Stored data
- - - - - - -
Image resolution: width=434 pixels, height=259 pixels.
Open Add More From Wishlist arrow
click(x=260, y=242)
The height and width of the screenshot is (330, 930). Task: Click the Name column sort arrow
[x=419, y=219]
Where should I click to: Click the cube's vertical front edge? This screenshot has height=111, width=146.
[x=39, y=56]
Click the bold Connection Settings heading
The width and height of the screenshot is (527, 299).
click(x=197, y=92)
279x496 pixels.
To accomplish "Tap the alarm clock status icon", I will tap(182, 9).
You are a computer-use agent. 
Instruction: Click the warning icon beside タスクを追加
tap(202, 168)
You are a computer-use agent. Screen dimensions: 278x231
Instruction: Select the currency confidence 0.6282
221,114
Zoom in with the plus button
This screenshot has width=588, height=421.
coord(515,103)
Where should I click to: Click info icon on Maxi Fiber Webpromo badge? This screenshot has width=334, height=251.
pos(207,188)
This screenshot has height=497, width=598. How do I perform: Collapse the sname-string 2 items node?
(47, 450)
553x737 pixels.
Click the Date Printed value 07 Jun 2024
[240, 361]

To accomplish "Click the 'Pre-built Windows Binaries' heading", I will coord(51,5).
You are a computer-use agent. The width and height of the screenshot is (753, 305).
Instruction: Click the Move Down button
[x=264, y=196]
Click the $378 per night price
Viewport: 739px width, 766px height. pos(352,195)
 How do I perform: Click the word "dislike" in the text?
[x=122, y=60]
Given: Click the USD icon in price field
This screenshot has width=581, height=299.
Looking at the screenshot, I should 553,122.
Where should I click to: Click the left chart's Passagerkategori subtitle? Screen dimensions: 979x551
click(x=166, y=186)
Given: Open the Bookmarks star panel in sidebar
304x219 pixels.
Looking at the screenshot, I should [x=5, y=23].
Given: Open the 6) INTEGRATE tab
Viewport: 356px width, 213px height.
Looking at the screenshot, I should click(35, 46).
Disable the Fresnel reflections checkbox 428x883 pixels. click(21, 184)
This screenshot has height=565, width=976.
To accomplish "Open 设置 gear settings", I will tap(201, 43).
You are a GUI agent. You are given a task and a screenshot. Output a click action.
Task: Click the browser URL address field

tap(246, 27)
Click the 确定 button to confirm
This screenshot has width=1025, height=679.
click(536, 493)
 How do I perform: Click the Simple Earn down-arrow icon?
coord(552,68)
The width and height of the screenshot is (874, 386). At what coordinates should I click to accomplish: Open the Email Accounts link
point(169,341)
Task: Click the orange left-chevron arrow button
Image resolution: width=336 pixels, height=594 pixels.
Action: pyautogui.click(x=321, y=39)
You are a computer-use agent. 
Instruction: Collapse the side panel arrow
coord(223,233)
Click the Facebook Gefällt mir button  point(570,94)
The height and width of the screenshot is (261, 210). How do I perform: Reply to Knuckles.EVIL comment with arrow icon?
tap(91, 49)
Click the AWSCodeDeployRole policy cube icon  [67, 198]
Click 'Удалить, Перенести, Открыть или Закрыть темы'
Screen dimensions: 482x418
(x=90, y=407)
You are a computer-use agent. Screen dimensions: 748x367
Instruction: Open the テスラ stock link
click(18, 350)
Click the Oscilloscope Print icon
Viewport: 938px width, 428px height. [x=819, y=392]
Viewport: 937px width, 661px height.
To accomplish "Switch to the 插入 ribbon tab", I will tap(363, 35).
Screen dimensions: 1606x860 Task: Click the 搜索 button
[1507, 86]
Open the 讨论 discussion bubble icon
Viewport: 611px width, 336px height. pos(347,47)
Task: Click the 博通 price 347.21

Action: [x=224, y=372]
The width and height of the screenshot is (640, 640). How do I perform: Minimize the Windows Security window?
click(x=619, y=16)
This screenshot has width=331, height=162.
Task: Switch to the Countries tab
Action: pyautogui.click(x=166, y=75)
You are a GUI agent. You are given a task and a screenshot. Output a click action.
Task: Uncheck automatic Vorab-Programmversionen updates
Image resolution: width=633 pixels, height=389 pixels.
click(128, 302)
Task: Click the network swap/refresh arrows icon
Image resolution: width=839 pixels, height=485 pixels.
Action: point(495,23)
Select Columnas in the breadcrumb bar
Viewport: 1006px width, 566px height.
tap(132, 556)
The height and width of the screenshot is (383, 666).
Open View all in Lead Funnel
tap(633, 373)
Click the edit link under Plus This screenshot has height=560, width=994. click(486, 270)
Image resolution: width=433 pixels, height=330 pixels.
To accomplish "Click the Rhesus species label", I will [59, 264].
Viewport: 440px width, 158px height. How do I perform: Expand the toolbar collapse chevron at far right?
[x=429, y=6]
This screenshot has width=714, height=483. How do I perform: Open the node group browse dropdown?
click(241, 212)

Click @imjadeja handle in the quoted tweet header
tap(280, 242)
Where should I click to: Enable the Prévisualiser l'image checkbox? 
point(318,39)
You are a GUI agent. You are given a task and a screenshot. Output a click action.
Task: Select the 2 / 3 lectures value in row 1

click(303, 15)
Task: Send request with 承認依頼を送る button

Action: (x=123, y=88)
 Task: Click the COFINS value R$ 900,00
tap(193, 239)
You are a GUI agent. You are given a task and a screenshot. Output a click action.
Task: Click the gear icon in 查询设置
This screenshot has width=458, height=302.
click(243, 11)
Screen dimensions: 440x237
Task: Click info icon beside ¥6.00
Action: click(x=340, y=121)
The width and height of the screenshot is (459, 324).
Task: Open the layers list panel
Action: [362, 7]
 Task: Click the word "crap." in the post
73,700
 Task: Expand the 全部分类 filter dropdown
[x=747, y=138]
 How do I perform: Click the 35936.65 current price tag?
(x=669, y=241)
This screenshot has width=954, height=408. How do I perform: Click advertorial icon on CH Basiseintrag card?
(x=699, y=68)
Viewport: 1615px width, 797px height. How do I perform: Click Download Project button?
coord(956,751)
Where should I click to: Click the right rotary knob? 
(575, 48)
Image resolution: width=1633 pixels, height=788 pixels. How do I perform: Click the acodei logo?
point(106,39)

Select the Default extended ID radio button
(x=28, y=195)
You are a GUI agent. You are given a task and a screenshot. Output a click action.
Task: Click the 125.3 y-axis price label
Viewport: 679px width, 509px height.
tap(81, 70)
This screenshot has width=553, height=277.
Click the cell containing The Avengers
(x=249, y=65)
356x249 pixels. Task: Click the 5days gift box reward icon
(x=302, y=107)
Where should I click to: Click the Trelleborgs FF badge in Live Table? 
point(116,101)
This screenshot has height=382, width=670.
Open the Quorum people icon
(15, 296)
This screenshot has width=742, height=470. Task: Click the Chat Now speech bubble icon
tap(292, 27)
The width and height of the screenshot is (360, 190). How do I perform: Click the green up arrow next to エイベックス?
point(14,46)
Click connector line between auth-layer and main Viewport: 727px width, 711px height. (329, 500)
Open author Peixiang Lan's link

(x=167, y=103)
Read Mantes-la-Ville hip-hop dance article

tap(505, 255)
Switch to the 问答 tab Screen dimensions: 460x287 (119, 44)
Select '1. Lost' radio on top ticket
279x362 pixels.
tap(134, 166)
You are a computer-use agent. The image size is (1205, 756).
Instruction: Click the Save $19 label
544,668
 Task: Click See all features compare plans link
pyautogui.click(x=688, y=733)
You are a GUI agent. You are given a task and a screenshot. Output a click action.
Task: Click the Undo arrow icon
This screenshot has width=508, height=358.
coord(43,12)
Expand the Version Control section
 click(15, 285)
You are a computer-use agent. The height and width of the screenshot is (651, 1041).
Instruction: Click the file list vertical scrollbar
- - - - - - -
Prompt> Check each line of the data for the string "computer" and state how many lines contain it, without any other output.

Answer box> 7